Fourteen years have passed since we last saw Dogs on stage at Dingwalls. Earlier this year, a shock post from their social media account announced they would support The Rifles at Olby’s Soul Café in Margate and the Pioneer Club in St. Albans. We were at both to witness their comeback.
It may have been The Rifles’ name up in lights in Margate, but night one belonged to the prodigal sons Johnny Cooke and Kevin Iverson. War stories from 100 Club gigs were swapped with the glee usually reserved for kids going to bed on Christmas Eve.
Chants of “We are the dogs” went up every few minutes. The atmosphere built with the electricity that diehard fans thought would never return. If this was supposed to be a bit of fun for Cooke and Iversen, it was anything but for the crowd.
Images courtesy of Sean Kelly.
The fourteen years of hurt never stopped us dreaming.
Cooke, visibly nervous, introduced himself with a whisper. The fallen icon riddled with self-doubt was eased back into things by Iversen’s divine version of ‘Turn Against This Land’. Step forward Dogs’ loyal fanbase. ‘Tarred and Feathered’ followed to unleash an outpouring of love, grief, regret, pain, angst, joy, and ecstasy.

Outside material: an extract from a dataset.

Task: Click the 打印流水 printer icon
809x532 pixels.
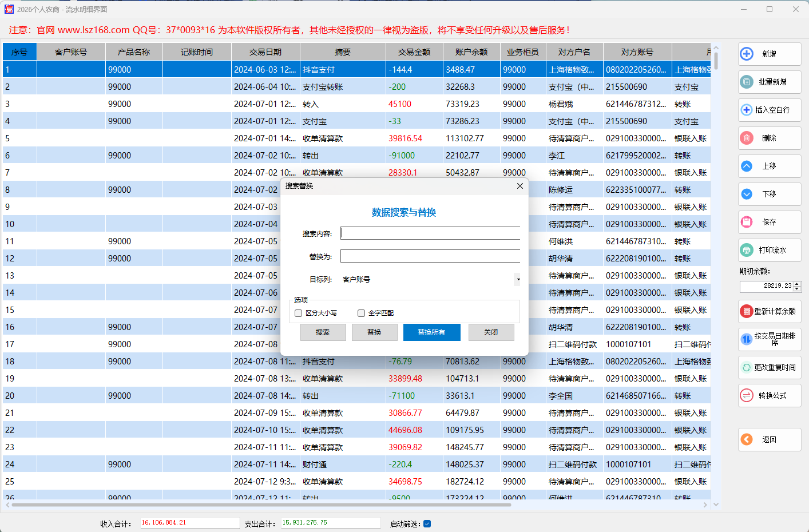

I know that was then, but it could be again!
Cooke may have entered nervous, but he left victorious. He found his snarl on ‘This Stone Is a Bullet’ and ‘London Bridge’. His poetic cadence oozed its rhythmic flow on ‘By The River’, and on the classic ‘Tuned To A Different Station’, he found the voice that, for some, was one of its generation!
In the ode to Orwell’s ‘1984’ ‘Winston Smith’, the crowd is sent into a spin of emotion. The melodic uplift at “Because I know there's something / I just can't get to it” soared, releasing the torment of what might have been, what should have been for this eloquently powerful beast. A mini stage invasion ensued on ‘Dirty Little Shop’, sending memories of the 1234 Festival’s glorious chaos to the fore.
On night two in St. Albans, Cooke and Iverson were a different animal. The nerves banished, Cooke stepped into his role of performer, and their harmonies were enriching. It was less emotional, a more typical support slot of winning people over, and win they did.
It’s too soon to say if we have our band back, but we’re out of this jail and will be dreaming for now!